Things might just be in her favour.
9
Detective Chief Inspector Gil Mayo was an energetic Yorkshireman in his early forties, a big man with dark hair and searching, dark grey eyes. Sometimes on a short fuse, sometimes incommunicative, inclined to be intimidating, especially with those on the wrong side of the law or those who'd tried to pull a fast one and had reason to fear his wrath. He expected – and got – more from his officers than they thought they were capable of giving. Willingly, to their surprise.
He watched Abigail carefully while she outlined what had gone on so far, while mentally surveying the resources he had available. The picture, as ever, was not encouraging. He himself was up to his ears, with at least half a dozen overlapping cases, one of them involving the prosecution of the armed robbers of a post office, an incident which had already led to one murder and might turn out to be a double one if the second victim died. He had no other DI available. Atkins was on the sick list and Kite, the sergeant who was like his right arm, had been seconded to a working party on the setting up of drug surveillance teams. In addition the super, Howard Cherry, was currently absent at a high-level conference and a good part of his workload had devolved upon Mayo. He needed someone experienced in this sort of investigation, and wondered whether to ask for someone from outside the division to help out, well aware of what Abigail Moon was hoping for.
He recognized her ambition, having enough of it himself to be causing problems at the moment – decisions to make, weighing the disadvantages of promotion, of becoming a strategy man and all that went with it, against remaining a hands-on copper. Politics also came into it – you couldn't go on refusing promotion for ever, your motives became suspect, as though you were
aware that you'd reached the limits of your own competence. And when it got to that stage, those who counted soon began to believe it was true.

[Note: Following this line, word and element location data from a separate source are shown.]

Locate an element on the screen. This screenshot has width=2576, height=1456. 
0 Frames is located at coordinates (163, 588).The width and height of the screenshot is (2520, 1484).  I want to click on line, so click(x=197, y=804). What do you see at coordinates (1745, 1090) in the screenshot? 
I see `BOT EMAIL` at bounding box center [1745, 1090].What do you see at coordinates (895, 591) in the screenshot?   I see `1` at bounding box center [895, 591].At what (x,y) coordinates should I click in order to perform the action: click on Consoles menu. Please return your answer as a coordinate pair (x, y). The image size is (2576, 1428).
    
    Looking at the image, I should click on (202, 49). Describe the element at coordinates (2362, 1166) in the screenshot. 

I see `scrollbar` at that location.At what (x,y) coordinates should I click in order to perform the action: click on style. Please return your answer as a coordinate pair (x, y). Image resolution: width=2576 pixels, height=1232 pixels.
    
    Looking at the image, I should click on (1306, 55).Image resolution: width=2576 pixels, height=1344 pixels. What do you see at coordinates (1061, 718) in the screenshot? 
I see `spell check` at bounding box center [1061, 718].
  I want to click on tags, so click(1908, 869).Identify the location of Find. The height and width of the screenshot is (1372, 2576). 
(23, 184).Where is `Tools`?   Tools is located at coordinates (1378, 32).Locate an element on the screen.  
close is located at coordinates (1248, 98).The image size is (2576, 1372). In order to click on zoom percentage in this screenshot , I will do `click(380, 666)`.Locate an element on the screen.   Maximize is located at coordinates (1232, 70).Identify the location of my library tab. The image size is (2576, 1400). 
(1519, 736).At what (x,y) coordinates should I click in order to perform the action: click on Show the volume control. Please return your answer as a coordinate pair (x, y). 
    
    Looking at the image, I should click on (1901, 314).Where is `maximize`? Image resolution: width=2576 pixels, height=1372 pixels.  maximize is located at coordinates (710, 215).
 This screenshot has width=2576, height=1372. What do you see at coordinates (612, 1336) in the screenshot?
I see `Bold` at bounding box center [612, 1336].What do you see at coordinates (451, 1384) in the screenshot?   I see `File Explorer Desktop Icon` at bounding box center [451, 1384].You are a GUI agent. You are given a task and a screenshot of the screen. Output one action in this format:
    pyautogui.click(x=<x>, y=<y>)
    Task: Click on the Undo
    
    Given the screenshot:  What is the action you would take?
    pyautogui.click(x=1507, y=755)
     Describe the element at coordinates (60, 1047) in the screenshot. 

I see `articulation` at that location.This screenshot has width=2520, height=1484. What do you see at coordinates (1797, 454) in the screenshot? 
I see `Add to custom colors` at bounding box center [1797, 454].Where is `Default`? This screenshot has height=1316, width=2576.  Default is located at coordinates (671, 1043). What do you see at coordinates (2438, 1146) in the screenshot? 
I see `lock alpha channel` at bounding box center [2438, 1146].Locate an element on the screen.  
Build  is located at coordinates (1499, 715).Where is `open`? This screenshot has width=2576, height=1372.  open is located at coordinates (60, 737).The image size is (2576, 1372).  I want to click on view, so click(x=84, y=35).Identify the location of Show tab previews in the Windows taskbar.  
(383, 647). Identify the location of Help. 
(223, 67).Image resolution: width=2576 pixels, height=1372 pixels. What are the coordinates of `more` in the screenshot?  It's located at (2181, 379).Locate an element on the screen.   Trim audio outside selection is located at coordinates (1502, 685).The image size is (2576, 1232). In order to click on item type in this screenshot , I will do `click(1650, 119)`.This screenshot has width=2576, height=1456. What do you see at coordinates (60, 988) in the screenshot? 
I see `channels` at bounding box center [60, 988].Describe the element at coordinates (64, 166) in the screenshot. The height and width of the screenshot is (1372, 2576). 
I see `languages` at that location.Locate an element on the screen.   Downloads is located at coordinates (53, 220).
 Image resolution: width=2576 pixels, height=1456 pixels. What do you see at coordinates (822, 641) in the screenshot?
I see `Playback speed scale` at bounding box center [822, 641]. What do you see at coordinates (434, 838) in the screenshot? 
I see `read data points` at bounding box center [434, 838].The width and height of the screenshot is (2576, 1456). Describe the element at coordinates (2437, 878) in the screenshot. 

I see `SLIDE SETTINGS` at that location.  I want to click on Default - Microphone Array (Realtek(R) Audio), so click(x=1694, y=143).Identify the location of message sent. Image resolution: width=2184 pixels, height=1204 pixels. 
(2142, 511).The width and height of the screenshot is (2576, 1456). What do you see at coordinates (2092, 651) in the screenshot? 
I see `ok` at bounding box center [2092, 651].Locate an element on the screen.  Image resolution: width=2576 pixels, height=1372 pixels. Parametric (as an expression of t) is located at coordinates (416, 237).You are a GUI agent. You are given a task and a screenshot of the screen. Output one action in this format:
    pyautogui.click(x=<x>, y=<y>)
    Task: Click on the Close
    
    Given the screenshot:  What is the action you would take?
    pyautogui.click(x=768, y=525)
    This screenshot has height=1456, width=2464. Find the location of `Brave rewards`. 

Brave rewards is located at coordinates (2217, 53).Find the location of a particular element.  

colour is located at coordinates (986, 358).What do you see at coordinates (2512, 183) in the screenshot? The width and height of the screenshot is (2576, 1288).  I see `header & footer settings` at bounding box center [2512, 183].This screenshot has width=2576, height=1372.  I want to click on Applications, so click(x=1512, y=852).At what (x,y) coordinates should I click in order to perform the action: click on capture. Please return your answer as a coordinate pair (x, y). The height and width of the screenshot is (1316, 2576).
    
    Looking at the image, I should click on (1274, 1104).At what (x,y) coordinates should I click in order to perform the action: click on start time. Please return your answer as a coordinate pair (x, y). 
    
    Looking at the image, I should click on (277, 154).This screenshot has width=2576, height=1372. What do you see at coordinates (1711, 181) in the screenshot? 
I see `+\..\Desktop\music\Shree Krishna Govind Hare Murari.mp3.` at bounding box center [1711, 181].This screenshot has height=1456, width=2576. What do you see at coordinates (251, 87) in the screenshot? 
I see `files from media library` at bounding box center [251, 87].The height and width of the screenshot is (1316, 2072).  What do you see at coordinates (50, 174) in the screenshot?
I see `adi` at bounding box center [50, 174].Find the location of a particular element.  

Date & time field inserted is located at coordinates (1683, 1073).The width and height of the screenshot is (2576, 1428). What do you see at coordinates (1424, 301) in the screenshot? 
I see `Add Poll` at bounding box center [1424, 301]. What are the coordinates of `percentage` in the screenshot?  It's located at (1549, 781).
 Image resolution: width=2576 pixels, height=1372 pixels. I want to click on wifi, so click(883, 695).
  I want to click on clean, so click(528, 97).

He'd reason enough to feel that everything could be going for him, and yet his life was on a see-saw, professionally on the upside, personally right at the bottom. About as far down there as you could possibly go, his future with Alex being uncertain, to say the least. He did his best not to dwell on it. But last night, driving home and climbing the stairs to his empty flat he'd found himself doing just that, like probing a sore tooth.
He was alone in the flat with only the ticking of his old clocks and Bert for company. His daughter Julie had settled herself in Australia, with no sign of wanting to return in the foreseeable future, and he missed her. Independence was something he'd encouraged in her, then found he didn't much like the form it had taken. As for Alex ... funny that he should feel her absence here so keenly – she had her own flat, had steadfastly refused to move in with him. He was slowly learning that he might have to accept the situation as it stood. To press her too hard into making that total commitment he himself wanted might be to lose her altogether.
At any rate, nobody could say Bert wasn't pleased to see him. Mayo scratched the parrot's gaudy head as he dished out his food. Very choosy about his food, Bert, picking out the choicest seed from his mixture and disdainfully discarding the rest on to the floor around his cage.
'At least there's somebody alive when I come in at night, mate,' Mayo told him. Self-pity wasn't something he encouraged in himself as a rule, and Bert very properly responded with a sharp nip to his finger. He was a bird who vocally craved affection but liked to remind people of his independence.
There had been a postcard from Alex, wedged in between his gas bill and an offer of a timeshare in Portugal. She was enjoying the convalescent holiday with her sister Lois in Devon, the food was good, they'd been walking every day, healthwise she felt back to normal. She didn't say 'Wish you were here'.